Anecdotally I am now being told by people I am acquainted with, who run medium sized firms here, that their employees are getting about 40 per 1000 rapid antigen positive test results.

These are then sent for PCR tests.

About 1 or 2 of those are coming back with PCR positive results.

So it's looking like about 20 or 40 to 1 antigen tests are false positives.

What's going on here?


2 Answers 2


The ratio of false positives to true positives (as well as overall "accuracy") is a function of the underlying rate in the population.

Let's imagine you have a test that has 95% specificity. Specificity is the number of negatives that you correctly identify as negative. If you test 1000 negative samples with a 95% specificity test, you will find 95% of them correctly return negative, and the other 5% (=50 tests) return positive. In this case, because we've tested an entirely negative population, 100% of the positive tests are false positives. You will always get this result when you test an entirely negative population, even if your test is 99.999% specific: if you test on entirely negative samples, 100% of the positives are false positives by definition.
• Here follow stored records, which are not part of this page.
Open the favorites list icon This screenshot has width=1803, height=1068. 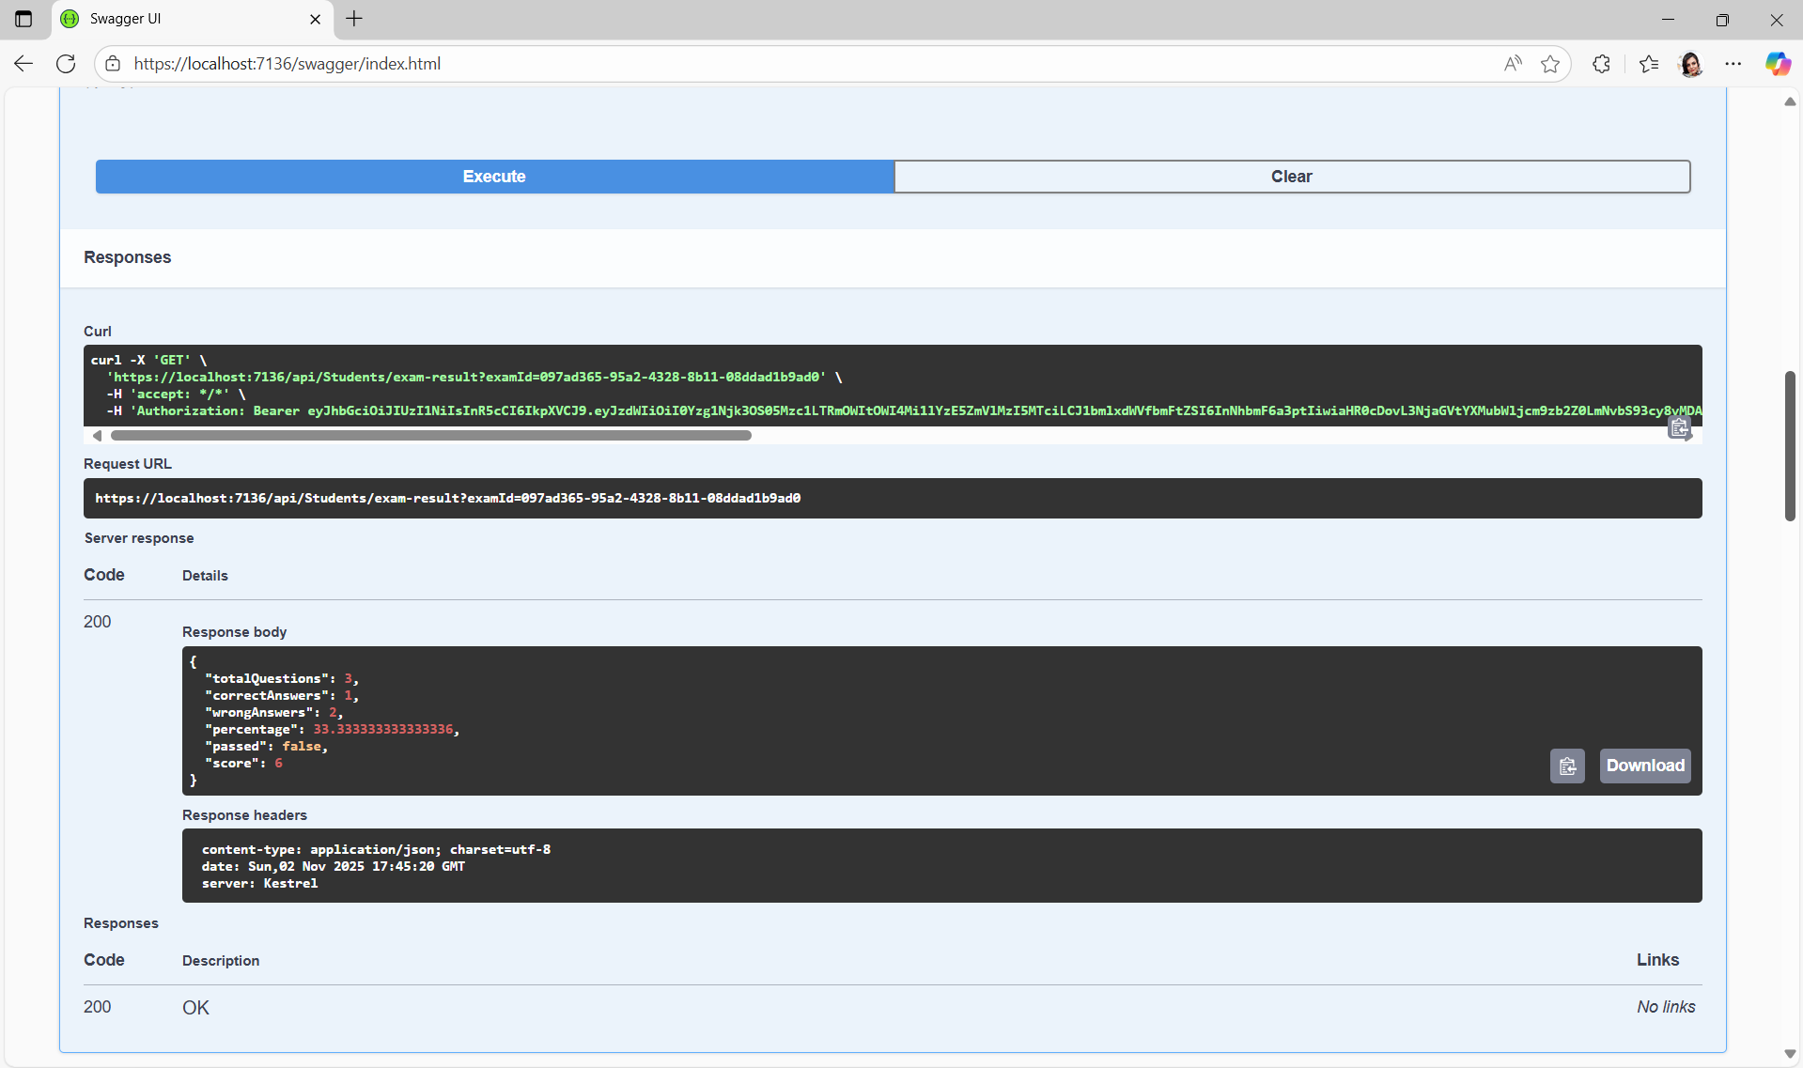(x=1649, y=64)
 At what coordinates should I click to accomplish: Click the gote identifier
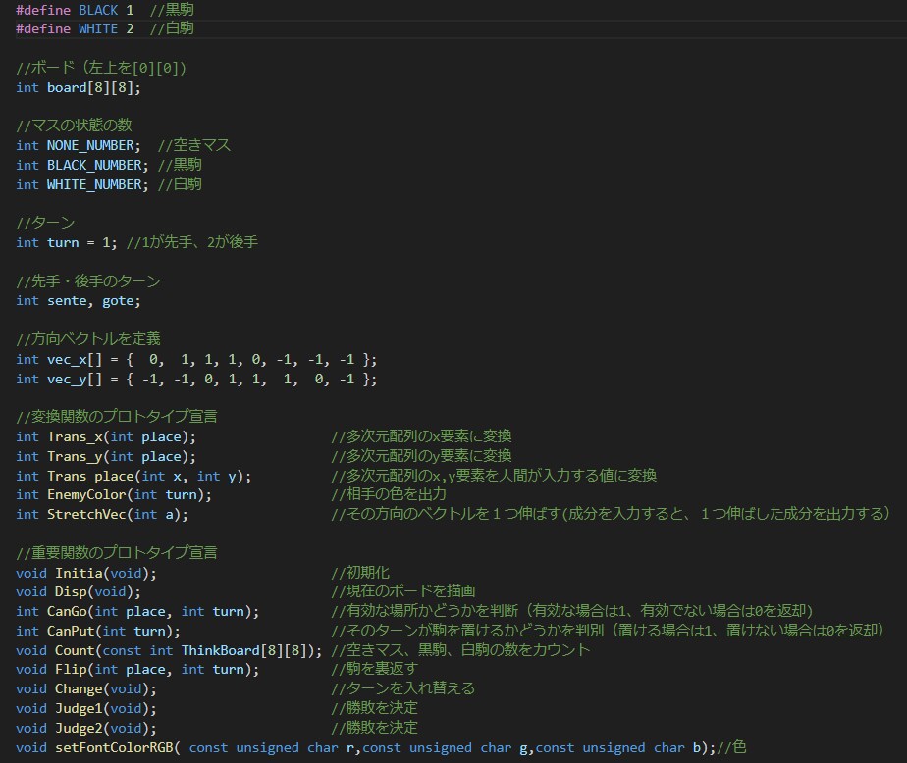[116, 300]
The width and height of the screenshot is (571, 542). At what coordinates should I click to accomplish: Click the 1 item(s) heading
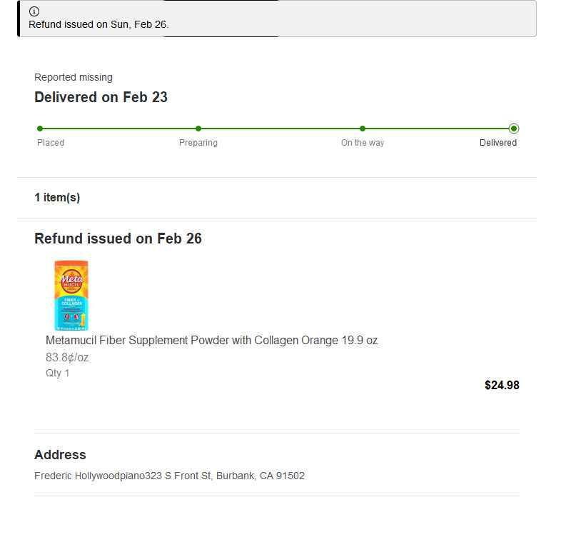[57, 198]
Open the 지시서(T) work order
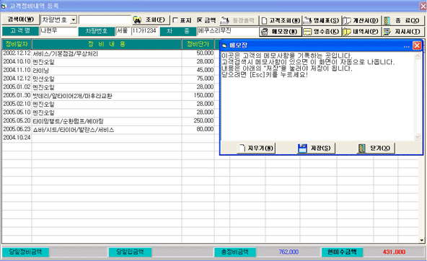Viewport: 427px width, 261px height. tap(402, 32)
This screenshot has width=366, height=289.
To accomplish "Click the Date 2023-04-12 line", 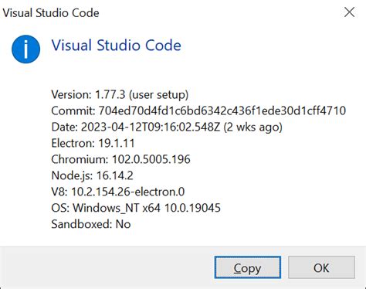I will coord(167,127).

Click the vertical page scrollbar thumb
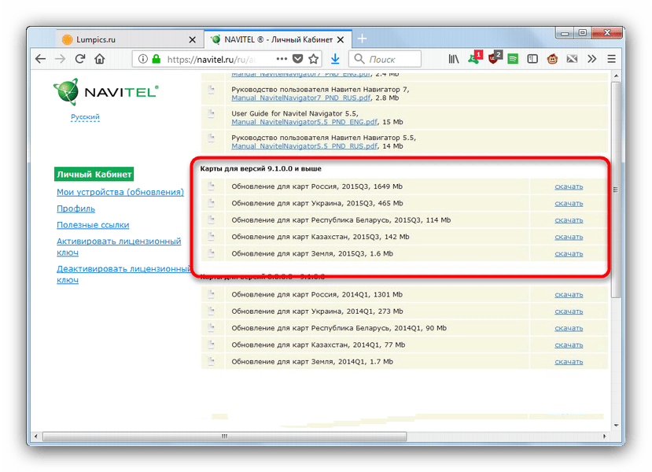615,189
Let's instead consider testing a combined population of 500 positive and 500 negative. For simplicity let's assume the test is 100% sensitive while still being 95% specific. 100% of 500=500 positives will test positive, and 5% of 500=25 negatives will test positive. You have a total of 525 positive tests, and only 25/525 (<5%) of these are false positive.

Sensitivity and specificity are a trade-off according to your decision threshold, so if you want to have fewer false negatives it's going to cost you in more false positives. For antigen screening followed up by PCR, the goal is to set a threshold for the antigen test that results in few false negatives, to avoid infected people from spreading to their coworkers. However, you expect you are going to get a lot of false positives that way, which is why the strategy is to then follow up on these tests with PCR. A combined positive on the antigen test + follow-up PCR test is much less likely to be a false positive.

The purpose of the antigen test here is less to identify true positive cases, and instead it is to add a rapid way to isolate potential positives and to make the most efficient use of the PCR test.

You can use Bayesian statistics to better interpret results after a test if you start out with a prior understanding of expected ratios of positive to negative cases in the population you're testing.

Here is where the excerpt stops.